**Task material**
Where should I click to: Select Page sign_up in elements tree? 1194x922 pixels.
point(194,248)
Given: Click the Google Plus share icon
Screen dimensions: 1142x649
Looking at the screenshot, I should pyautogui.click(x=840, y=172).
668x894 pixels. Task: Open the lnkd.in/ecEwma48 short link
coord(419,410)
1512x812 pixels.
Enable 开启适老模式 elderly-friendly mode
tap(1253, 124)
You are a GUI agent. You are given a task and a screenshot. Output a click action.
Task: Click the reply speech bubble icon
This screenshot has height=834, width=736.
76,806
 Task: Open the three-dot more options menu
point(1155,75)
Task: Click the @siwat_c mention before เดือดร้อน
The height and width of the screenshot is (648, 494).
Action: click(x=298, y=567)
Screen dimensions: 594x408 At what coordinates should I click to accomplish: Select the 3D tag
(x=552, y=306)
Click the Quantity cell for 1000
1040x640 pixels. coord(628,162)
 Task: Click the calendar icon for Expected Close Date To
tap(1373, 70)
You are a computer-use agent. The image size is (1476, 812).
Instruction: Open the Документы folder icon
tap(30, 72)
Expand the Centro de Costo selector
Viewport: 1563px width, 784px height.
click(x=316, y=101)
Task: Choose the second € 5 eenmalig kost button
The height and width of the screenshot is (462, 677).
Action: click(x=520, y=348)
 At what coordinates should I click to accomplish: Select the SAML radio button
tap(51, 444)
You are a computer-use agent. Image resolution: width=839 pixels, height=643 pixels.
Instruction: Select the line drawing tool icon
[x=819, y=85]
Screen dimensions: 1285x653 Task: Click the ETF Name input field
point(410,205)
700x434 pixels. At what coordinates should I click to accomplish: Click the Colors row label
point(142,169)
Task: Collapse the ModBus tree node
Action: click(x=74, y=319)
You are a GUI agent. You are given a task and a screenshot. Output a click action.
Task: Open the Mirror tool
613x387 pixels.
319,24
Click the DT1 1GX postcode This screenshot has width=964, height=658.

**What the task asks**
Look over the data above and show each line that contains "computer".

**Task output**
You are a computer-use agent. The image size is (1476, 812).
You are a computer-use agent. Image resolution: width=839 pixels, height=643 pixels.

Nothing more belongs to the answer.